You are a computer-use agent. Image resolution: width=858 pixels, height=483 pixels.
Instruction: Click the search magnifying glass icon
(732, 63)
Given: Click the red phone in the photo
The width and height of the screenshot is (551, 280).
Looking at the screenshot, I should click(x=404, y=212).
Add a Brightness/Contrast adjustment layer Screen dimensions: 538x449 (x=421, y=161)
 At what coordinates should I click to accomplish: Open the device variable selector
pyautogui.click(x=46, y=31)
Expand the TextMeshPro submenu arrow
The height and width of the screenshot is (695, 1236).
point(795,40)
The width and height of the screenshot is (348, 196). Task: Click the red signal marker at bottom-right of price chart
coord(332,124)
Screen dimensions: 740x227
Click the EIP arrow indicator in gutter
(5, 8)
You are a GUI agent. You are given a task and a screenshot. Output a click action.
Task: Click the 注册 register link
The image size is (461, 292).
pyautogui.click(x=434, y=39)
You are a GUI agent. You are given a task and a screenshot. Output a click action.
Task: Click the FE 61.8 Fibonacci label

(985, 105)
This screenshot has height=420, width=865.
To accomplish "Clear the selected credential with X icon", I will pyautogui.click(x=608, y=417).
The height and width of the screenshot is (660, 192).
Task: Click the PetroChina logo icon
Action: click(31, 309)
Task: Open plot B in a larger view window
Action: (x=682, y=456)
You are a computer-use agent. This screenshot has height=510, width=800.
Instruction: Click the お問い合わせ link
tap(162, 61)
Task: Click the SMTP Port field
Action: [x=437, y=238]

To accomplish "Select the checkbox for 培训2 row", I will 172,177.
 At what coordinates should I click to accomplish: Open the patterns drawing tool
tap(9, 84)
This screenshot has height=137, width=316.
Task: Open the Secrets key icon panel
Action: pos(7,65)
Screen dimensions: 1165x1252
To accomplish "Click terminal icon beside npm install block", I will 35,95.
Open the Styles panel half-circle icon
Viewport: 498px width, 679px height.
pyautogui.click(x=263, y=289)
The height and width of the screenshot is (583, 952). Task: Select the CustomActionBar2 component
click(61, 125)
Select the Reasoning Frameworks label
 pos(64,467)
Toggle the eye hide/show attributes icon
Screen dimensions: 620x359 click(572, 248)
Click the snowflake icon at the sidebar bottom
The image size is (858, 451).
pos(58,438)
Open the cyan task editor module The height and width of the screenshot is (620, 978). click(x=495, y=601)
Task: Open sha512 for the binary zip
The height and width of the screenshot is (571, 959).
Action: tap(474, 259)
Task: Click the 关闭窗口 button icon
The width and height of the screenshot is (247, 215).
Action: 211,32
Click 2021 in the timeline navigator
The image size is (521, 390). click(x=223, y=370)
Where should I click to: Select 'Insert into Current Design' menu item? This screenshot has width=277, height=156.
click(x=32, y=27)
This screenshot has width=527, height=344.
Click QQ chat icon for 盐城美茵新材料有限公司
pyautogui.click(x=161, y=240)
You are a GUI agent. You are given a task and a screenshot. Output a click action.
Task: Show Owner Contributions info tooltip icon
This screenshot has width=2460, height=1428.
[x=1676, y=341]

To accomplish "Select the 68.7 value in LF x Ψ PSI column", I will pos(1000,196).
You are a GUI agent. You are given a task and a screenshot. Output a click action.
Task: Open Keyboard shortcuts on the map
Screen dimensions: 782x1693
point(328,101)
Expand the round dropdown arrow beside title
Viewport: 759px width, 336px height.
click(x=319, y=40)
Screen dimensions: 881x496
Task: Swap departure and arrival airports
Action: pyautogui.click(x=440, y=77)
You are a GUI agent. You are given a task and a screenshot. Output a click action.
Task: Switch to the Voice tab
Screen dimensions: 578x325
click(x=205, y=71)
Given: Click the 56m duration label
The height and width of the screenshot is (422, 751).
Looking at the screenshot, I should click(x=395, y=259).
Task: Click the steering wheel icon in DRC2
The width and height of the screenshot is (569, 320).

_____

Rewrite all of the material above as a numbered list, one line per item, omitting any blank lines.

- [ANSWER TO THIS EXERCISE]:
1. You are a computer-use agent. Image resolution: width=858 pixels, height=483 pixels.
2. Instruction: Click the search magnifying glass icon
3. (732, 63)
4. Given: Click the red phone in the photo
5. The width and height of the screenshot is (551, 280).
6. Looking at the screenshot, I should click(x=404, y=212).
7. Add a Brightness/Contrast adjustment layer Screen dimensions: 538x449 (x=421, y=161)
8.  At what coordinates should I click to accomplish: Open the device variable selector
9. pyautogui.click(x=46, y=31)
10. Expand the TextMeshPro submenu arrow
11. The height and width of the screenshot is (695, 1236).
12. point(795,40)
13. The width and height of the screenshot is (348, 196). Task: Click the red signal marker at bottom-right of price chart
14. coord(332,124)
15. Screen dimensions: 740x227
16. Click the EIP arrow indicator in gutter
17. (5, 8)
18. You are a GUI agent. You are given a task and a screenshot. Output a click action.
19. Task: Click the 注册 register link
20. The image size is (461, 292).
21. pyautogui.click(x=434, y=39)
22. You are a GUI agent. You are given a task and a screenshot. Output a click action.
23. Task: Click the FE 61.8 Fibonacci label
24. (985, 105)
25. This screenshot has height=420, width=865.
26. To accomplish "Clear the selected credential with X icon", I will pyautogui.click(x=608, y=417).
27. The height and width of the screenshot is (660, 192).
28. Task: Click the PetroChina logo icon
29. Action: click(31, 309)
30. Task: Open plot B in a larger view window
31. Action: (x=682, y=456)
32. You are a computer-use agent. This screenshot has height=510, width=800.
33. Instruction: Click the お問い合わせ link
34. tap(162, 61)
35. Task: Click the SMTP Port field
36. Action: [x=437, y=238]
37. To accomplish "Select the checkbox for 培训2 row", I will 172,177.
38.  At what coordinates should I click to accomplish: Open the patterns drawing tool
39. tap(9, 84)
40. This screenshot has height=137, width=316.
41. Task: Open the Secrets key icon panel
42. Action: pos(7,65)
43. Screen dimensions: 1165x1252
44. To accomplish "Click terminal icon beside npm install block", I will 35,95.
45. Open the Styles panel half-circle icon
46. Viewport: 498px width, 679px height.
47. pyautogui.click(x=263, y=289)
48. The height and width of the screenshot is (583, 952). Task: Select the CustomActionBar2 component
49. click(61, 125)
50. Select the Reasoning Frameworks label
51.  pos(64,467)
52. Toggle the eye hide/show attributes icon
53. Screen dimensions: 620x359 click(572, 248)
54. Click the snowflake icon at the sidebar bottom
55. The image size is (858, 451).
56. pos(58,438)
57. Open the cyan task editor module The height and width of the screenshot is (620, 978). click(x=495, y=601)
58. Task: Open sha512 for the binary zip
59. The height and width of the screenshot is (571, 959).
60. Action: tap(474, 259)
61. Task: Click the 关闭窗口 button icon
62. The width and height of the screenshot is (247, 215).
63. Action: 211,32
64. Click 2021 in the timeline navigator
65. The image size is (521, 390). click(x=223, y=370)
66. Where should I click to: Select 'Insert into Current Design' menu item? This screenshot has width=277, height=156.
67. click(x=32, y=27)
68. This screenshot has width=527, height=344.
69. Click QQ chat icon for 盐城美茵新材料有限公司
70. pyautogui.click(x=161, y=240)
71. You are a GUI agent. You are given a task and a screenshot. Output a click action.
72. Task: Show Owner Contributions info tooltip icon
73. This screenshot has width=2460, height=1428.
74. [x=1676, y=341]
75. To accomplish "Select the 68.7 value in LF x Ψ PSI column", I will pos(1000,196).
76. You are a GUI agent. You are given a task and a screenshot. Output a click action.
77. Task: Open Keyboard shortcuts on the map
78. Screen dimensions: 782x1693
79. point(328,101)
80. Expand the round dropdown arrow beside title
81. Viewport: 759px width, 336px height.
82. click(x=319, y=40)
83. Screen dimensions: 881x496
84. Task: Swap departure and arrival airports
85. Action: pyautogui.click(x=440, y=77)
86. You are a GUI agent. You are given a task and a screenshot. Output a click action.
87. Task: Switch to the Voice tab
88. Screen dimensions: 578x325
89. click(x=205, y=71)
90. Given: Click the 56m duration label
91. The height and width of the screenshot is (422, 751).
92. Looking at the screenshot, I should click(x=395, y=259).
93. Task: Click the steering wheel icon in DRC2
94. The width and height of the screenshot is (569, 320).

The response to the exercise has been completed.